* _WHAT TO WORK ON_:
1. In the column about Rasheed and Farooq, why did Rasheed end up in the hospital? Answer in one to three sentences.
2. Write the next part of the column about Rasheed and Farooq, picking up after its final sentence.

* _DOCUMENT EXCERPT_:

Visit “WorldView Conversation,” the blog related to this column, at http://worldviewconversation.blogspot.com/
Listen to an audio version at http://media1.imbresources.org/files/106/10631/10631-56748.mp3

RICHMOND, Va. (BP)–What do you think about when you look back on the past year of your life?

Family joys and heartaches, perhaps. Victories and defeats on the job or at school. Sickness and health. Events in the lives of close friends. Odds are, you aren’t remembering the physical beatings you took for Christ.

Rasheed* and Farooq* are.

I’ve written several times about Rasheed and Farooq, two Muslims in India who have become committed followers of Jesus Christ. They lead a growing movement of Muslim-background believers in Mumbai, India’s largest city. The urban giant’s 20 million people include some 2 million Muslims — a large but often marginalized minority that is showing increasing openness to the Gospel.

Last time we checked in with Rasheed, he was lying in a hospital bed with a head wound, broken rib and internal injuries suffered during a brutal attack at the hands of people angered by his stand for Jesus. He had led two Muslim men to faith in Christ. One of them went home and told family members. Enraged, they found Rasheed, pushed him down and beat him with a cricket bat until others rescued him. He was hospitalized for nearly a month.

[Collected data entries]
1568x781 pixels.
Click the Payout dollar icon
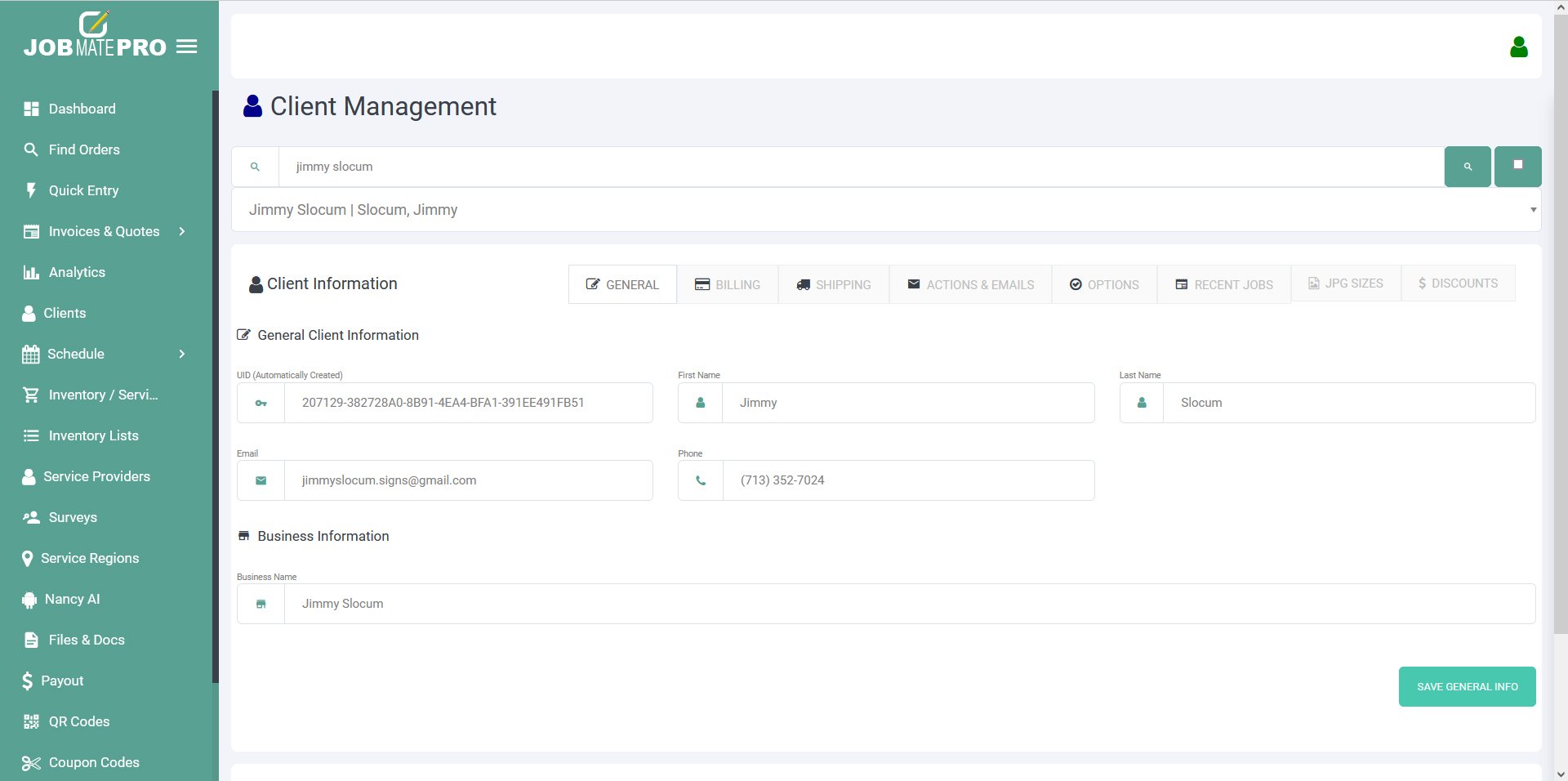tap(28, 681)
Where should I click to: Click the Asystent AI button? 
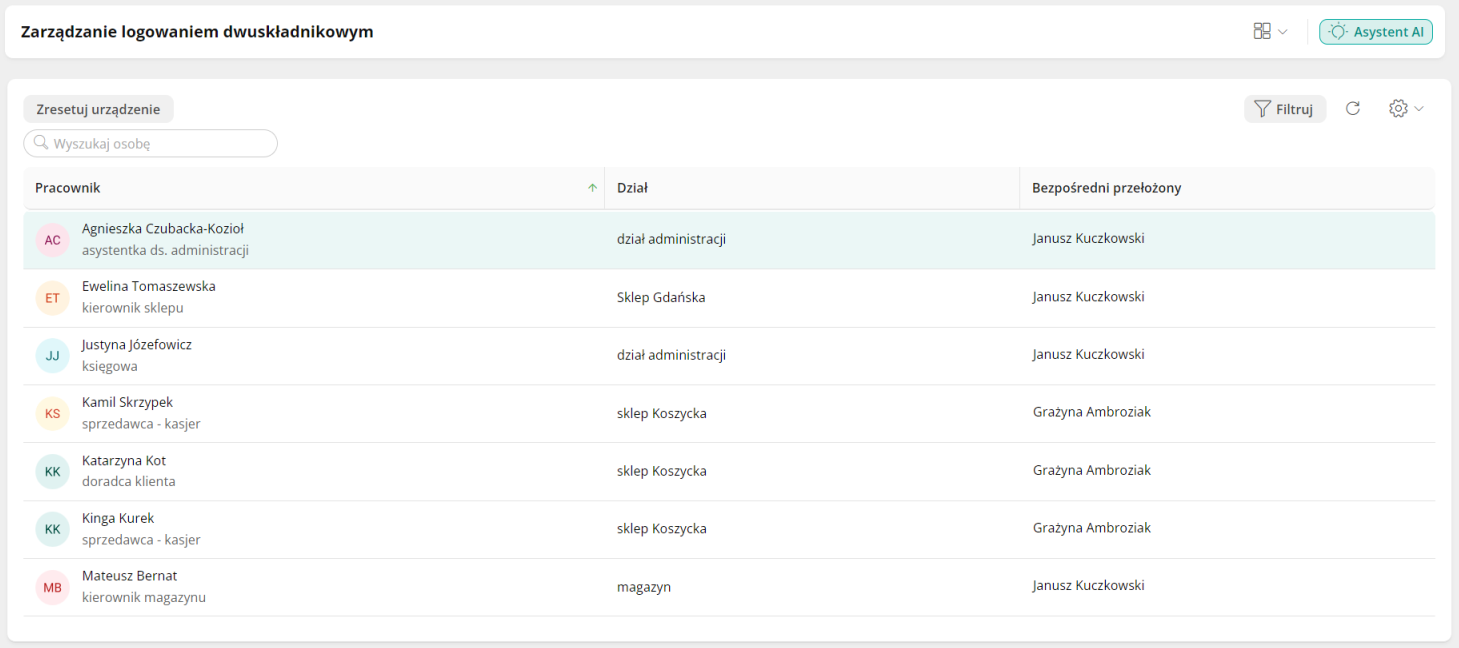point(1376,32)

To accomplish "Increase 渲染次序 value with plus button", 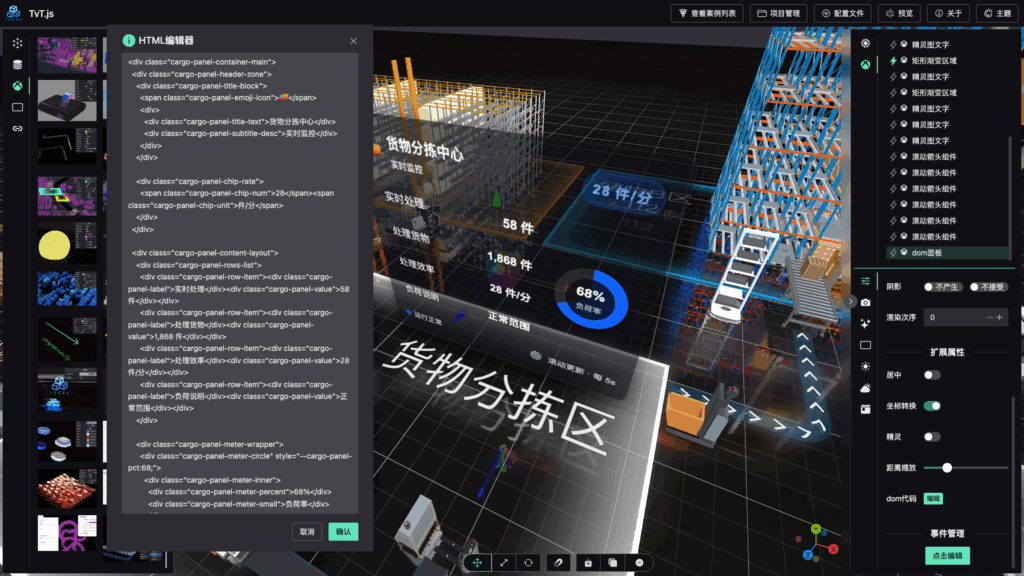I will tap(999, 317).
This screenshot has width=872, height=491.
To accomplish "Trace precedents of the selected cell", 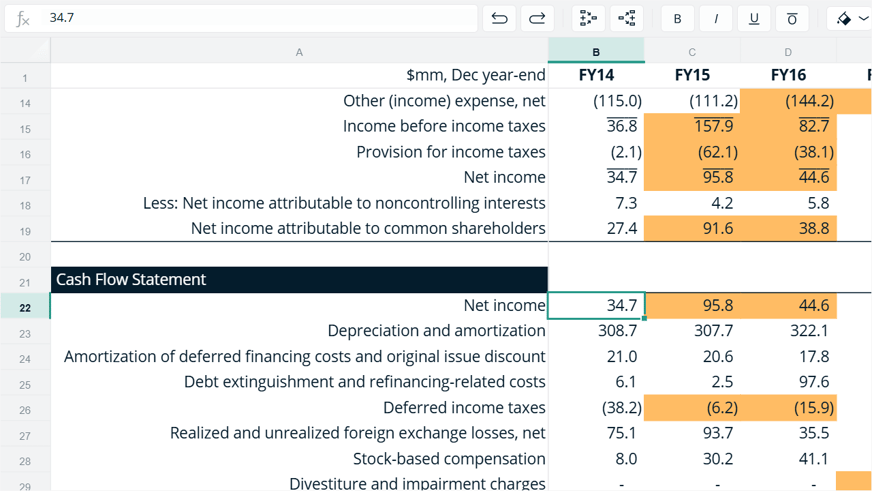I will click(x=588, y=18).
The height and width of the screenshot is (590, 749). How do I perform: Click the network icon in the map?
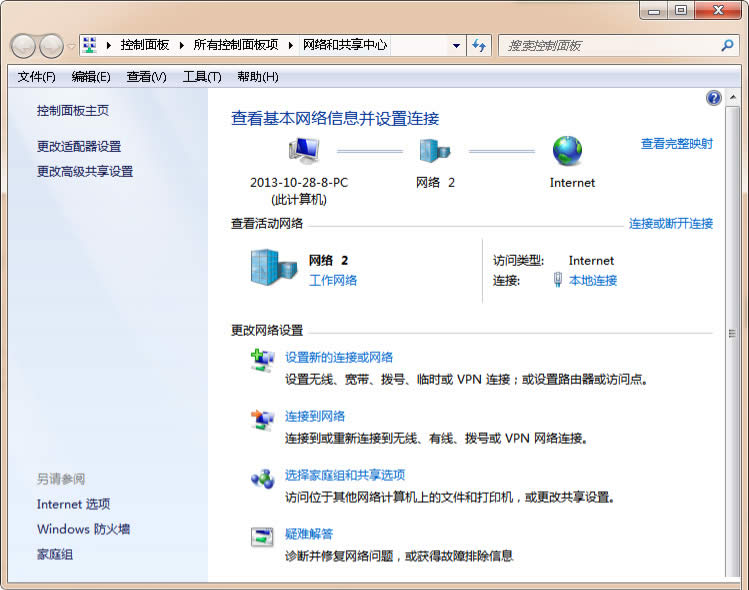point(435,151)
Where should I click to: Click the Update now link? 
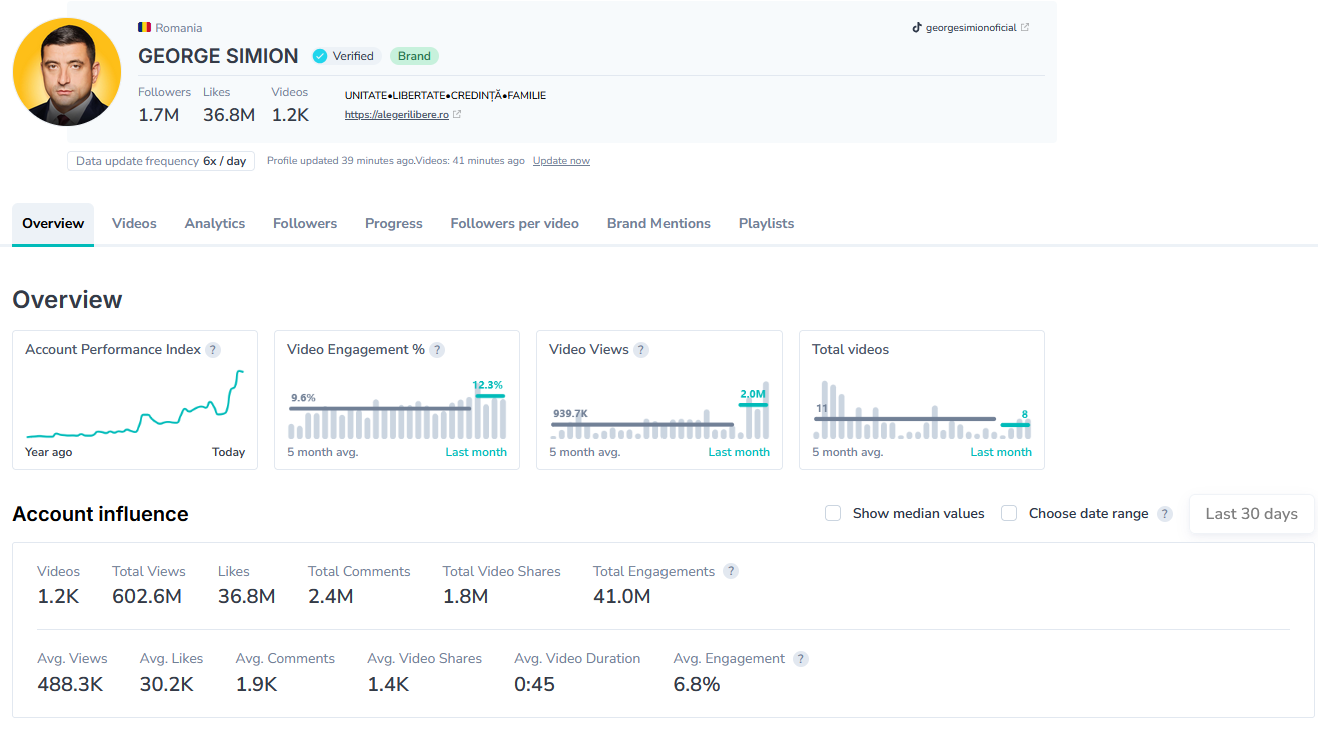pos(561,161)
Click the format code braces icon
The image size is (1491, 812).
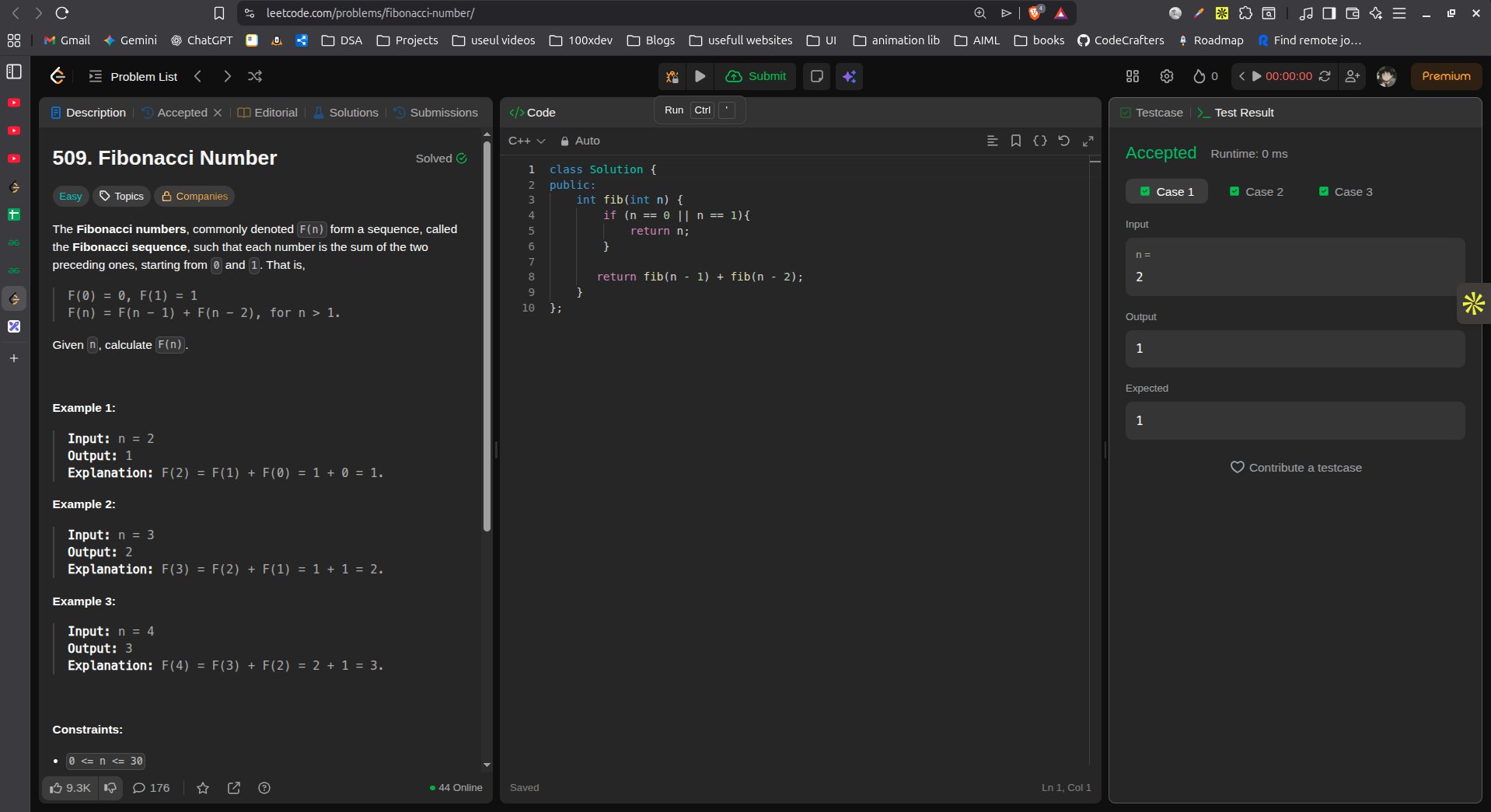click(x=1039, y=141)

* _ANSWERS BELOW_:
1. Rasheed had led two Muslim men to faith in Christ, and one of them went home and told family members. Enraged, they found Rasheed, pushed him down and beat him with a cricket bat until others rescued him. This left him with a head wound, a broken rib and internal injuries, and he was hospitalized for nearly a month.

2.
“Rasheed is almost fully recovered now,” says a Christian worker who keeps in touch with him. “He is looking for work again while continuing to teach six leaders of jama’ats” — indigenous worship groups composed of Muslim-background followers of Jesus — and leading five jama’ats himself.

“While he was recovering, three more Muslims gave their lives to Christ through the faithful witness of believers in his groups.”

Farooq, meanwhile, has stayed busy with more than 70 Shi’ite Muslim “seeker groups” investigating the Gospel. Spiritual seekers in the groups now probably surpass 1,000.

“The Muslims they speak with are incredulous,” reports the worker. “They say, ‘This is the first time we have heard this truth.'”

The year 2009, the worker adds, was a “very good year — and a difficult year ” for both Farooq and Rasheed.”

A selected chronology of the year’s events in their lives and ministries:

— Rasheed begins a jama’at in his hometown and four more elsewhere.

— Farooq is framed, arrested and beaten for sharing his faith with Muslim seekers. He loses his possessions and sustains painful leg injuries. “I did nothing wrong,” he declares. “I know that God was with me in jail and through the whole ordeal. I can trust Him for anything!”

— Exonerated and released from jail, Farooq promptly restarts the seeker meeting that was the source of his persecution.

— Nawab* becomes a believer in Farooq’s native place. He begins two jama’ats and currently conducts a weekly seeker meeting.

— Many women’s seeker meetings begin. More than 50 women now attend three jama’ats.

— Thirty new leaders are trained to launch seeker meetings following extensive evangelistic outreach during an annual Muslim festival.

— During Ramadan outreach efforts, two leaders are beaten for sharing Jesus. One lies in a coma for several days. Both recover.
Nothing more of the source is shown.